Aitchison geometry - Githubissues

wsdewitt commented 4 years ago

This branch formulates the MUSH optimization problem using compositional data analysis for hard constraint to the simplex (constant total mutation rate).

The magic

We avoid identifiability issues where total mutation rate is modified to fit the total SFS better. Instead all the optimization goes into fitting the relative rates.
I use the isometric log-ratio transform (with Gram-Schmidt orthogonalization of the simplex) to transform compositions to a real-valued vector space (losing one degree of freedom). Optimization is done in this space. The answer here has a nice walkthrough of how this works and why it's needed.
In the transformed space we no longer need to constrain optimization to the non-negative orthant (we use the inverse transform to evaluate the Poisson loss). This enables us to use the accelerated proximal gradient code for all the previous regularization functionality (either tv or rank regularization), which is blazing fast!
Without the non-negativity constraint, we can consider using 3-operator splitting to combine rank and tv proximal operators.

@kharris, I've attempted to generalize the 3-operator splitting routine to an arbitrary pair of non-smooth terms and their prox operators (previously it assumed one of them was non-negativity). Please take a look at the new function if you can. The line where the second prox gets used replaces the previous non-negativity clip: https://github.com/harrispopgen/mushi/blob/4d579f3e78cb89ac22e168c413f0b6a8f6ffde1a/utils.py#L243-L244

wsdewitt commented 4 years ago

Three operator splitting (combining rank and total variation penalties) is converging very fast. A complete optimization of both demography and mutation spectrum history on a grid of 200 epochs takes about 25 seconds for CEU (n=198).

(mushi) ➜  1KG git:(aitchison-geometry) ✗ time python mushi.py CEU.3-SFS.tsv masked_size.tsv 3mer.cfg mushi

sequential inference of η(t) and μ(t)

inferring η(t)
initial cost -1.033239e+08
iteration 272, cost -1.036994e+08        
relative change in objective function 4.8e-11 is within tolerance 1e-10 after 272 iterations
inferring μ(t) conditioned on η(t)
initial cost -6.428418e+07
iteration 152, cost -6.429320e+07        
relative change in objective function 4.4e-11 is within tolerance 1e-10 after 152 iterations
python ../mushi.py scons_output/CEU/3-SFS.tsv scons_output/masked_size.tsv    50.85s user 3.75s system 206% cpu 26.472 total

kamdh commented 4 years ago

Was the only change you made to replace the clip with a prox? If so, that code should be ok.

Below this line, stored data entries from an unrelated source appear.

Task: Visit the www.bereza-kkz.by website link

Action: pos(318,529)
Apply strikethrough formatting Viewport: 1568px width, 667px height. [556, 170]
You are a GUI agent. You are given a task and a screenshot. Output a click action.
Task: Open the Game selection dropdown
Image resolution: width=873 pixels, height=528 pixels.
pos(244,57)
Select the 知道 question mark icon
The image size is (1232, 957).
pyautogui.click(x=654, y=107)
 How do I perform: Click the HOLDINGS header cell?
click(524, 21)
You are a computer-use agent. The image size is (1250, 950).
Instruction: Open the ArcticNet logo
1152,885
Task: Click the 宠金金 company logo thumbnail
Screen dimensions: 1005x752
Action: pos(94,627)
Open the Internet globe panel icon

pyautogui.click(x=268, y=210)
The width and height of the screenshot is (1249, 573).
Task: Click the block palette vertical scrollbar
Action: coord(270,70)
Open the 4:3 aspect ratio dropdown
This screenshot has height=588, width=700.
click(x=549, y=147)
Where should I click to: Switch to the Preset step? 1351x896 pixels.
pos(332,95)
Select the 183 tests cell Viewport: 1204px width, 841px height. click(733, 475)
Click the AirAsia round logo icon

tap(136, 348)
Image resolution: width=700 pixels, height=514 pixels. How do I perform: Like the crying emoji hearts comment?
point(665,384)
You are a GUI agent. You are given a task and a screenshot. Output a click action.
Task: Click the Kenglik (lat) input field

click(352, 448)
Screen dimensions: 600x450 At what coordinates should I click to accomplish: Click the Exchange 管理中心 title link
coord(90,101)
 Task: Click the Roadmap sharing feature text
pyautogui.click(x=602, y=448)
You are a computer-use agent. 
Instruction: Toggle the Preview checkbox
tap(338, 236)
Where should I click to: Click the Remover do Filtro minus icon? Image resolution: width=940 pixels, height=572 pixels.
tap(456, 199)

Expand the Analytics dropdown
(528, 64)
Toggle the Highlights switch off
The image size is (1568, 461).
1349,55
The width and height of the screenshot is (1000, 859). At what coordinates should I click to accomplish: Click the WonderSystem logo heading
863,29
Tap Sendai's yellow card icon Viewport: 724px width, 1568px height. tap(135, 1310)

kamdh commented 4 years ago

Question: When you do this log-ratio transform thing, are you doing it for the Z variables, i.e. mutation rates? Then there's an overall mutation rate parameter that multiplies them? Or is the "scale" set in just the pop size?

wsdewitt commented 4 years ago

Was the only change you made to replace the clip with a prox? If so, that code should be ok.

Yeah just replaced the clip with an arbitrary prox. Should we reconsider the difference from the 3-operator paper noted here? Was this to ensure the iterates were always non-negative, or is it correcting a typo in their algo?

Question: When you do this log-ratio transform thing, are you doing it for the Z variables, i.e. mutation rates? Then there's an overall mutation rate parameter that multiplies them? Or is the "scale" set in just the pop size?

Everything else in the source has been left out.